Dive Brief:
- The Consortium of School Networking reports 5 million households with school-age children still don't have broadband access at home, and three new Google Fiber programs aim to change that.
- Currently, Google Fiber is available in Kansas City, MO; Salt Lake City; and Austin, offering data packages to home subscribers. Three new programs called ConnectHome, the Community Leaders Program (CLP) and the Create Your World (CYW) program may potentially help K-12 schools.

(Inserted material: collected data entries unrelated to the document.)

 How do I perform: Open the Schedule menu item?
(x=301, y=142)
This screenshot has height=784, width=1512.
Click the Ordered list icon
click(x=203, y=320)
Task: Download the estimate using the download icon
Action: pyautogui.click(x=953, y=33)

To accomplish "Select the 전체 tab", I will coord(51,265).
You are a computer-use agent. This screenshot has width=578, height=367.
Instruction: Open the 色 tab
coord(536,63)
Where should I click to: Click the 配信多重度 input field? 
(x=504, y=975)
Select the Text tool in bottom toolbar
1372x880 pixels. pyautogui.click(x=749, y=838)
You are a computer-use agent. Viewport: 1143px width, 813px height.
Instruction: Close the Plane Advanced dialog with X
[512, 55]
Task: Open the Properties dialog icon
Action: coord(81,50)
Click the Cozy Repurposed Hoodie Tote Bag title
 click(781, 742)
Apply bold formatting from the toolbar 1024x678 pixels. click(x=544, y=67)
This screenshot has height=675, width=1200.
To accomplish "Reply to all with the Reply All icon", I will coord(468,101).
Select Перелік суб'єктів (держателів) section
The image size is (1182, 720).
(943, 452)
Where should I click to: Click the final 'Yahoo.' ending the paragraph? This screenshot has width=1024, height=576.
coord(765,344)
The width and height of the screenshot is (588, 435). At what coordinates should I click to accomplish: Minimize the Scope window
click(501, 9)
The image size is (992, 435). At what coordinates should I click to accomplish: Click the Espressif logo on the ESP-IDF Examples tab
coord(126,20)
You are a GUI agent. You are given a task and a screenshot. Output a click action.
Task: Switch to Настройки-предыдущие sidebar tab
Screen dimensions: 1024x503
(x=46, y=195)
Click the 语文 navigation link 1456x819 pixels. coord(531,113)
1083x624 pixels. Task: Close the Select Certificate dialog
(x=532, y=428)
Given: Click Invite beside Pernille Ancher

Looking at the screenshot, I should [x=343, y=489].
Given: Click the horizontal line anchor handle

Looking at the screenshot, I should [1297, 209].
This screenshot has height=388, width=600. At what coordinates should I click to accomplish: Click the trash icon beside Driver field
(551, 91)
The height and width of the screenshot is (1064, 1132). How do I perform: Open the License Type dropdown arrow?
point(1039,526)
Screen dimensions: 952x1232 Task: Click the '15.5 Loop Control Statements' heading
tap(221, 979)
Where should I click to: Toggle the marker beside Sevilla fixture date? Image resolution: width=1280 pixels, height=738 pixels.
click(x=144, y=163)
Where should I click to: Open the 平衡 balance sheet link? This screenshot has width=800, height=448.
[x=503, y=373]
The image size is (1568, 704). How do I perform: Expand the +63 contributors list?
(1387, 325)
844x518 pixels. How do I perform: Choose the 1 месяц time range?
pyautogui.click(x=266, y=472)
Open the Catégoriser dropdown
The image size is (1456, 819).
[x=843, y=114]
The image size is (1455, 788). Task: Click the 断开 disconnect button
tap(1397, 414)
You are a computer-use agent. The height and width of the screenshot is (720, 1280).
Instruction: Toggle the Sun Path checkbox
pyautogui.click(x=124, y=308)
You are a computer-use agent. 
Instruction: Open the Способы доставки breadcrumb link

- ConnectHome would bring free internet access to public housing projects, CLP offers free digital literacy training to small businesses and individual learners and CYW is a free interactive workshop to engage young people in coding and the Internet.
Dive Insight:
Inner-city and rural schools particularly stand to gain from the new Google Fiber programs, especially if they can be used in conjunction with initiatives like the FCC's E-rate program. Subsidies from that program can help districts defray substantial costs associated with increasing internet connectivity and instating modern hardware in school buildings.
Last year, E-rate funding requests totaled $3.9 billion, and this year they're estimated to be around $5.8 billion. The E-Rate program supports President Barack Obama's ConnectED initiative, which aims to provide high-speed Internet access to 99% of classrooms by 2018. Yet connectivity remains evasive for some school systems. Some cities and states have struggled with E-Rate fraud.
For schools lacking fiber or broadband connections, satellite connections can also help. This option can help bring connectivity to disadvantaged rural areas, where setting up the infrastructure needed by large telecom providers may prove prohibitively expensive. According to the Consortium for School Networking's (CoSN) third annual "E-rate and Infrastructure" report, which surveyed 531 district and tech officials, 25% of respondents said that "none of their schools currently meets the FCC's short-term goal" for connectivity.